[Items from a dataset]
-- Opening Marker --

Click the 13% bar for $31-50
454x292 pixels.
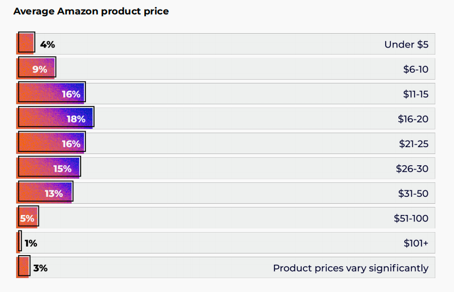pyautogui.click(x=45, y=193)
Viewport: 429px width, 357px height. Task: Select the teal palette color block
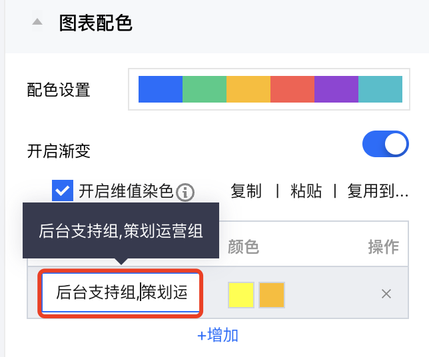point(380,89)
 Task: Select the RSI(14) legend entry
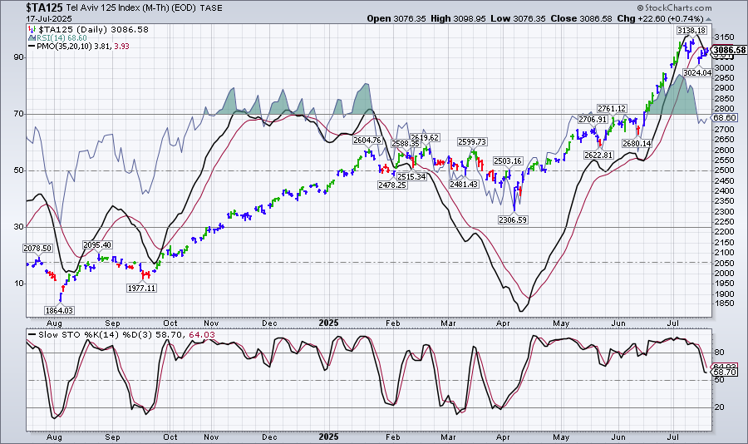pos(64,38)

-- Closing Marker --

Work to be completed = All lines between the one that contains "Viewport: 429px width, 357px" and the end of the records above, both included, are to be returned exactly as they stand, except for pictures, which are omitted.

Response below =
Viewport: 429px width, 357px height. Task: Select the teal palette color block
point(380,89)
 Task: Select the RSI(14) legend entry
pos(64,38)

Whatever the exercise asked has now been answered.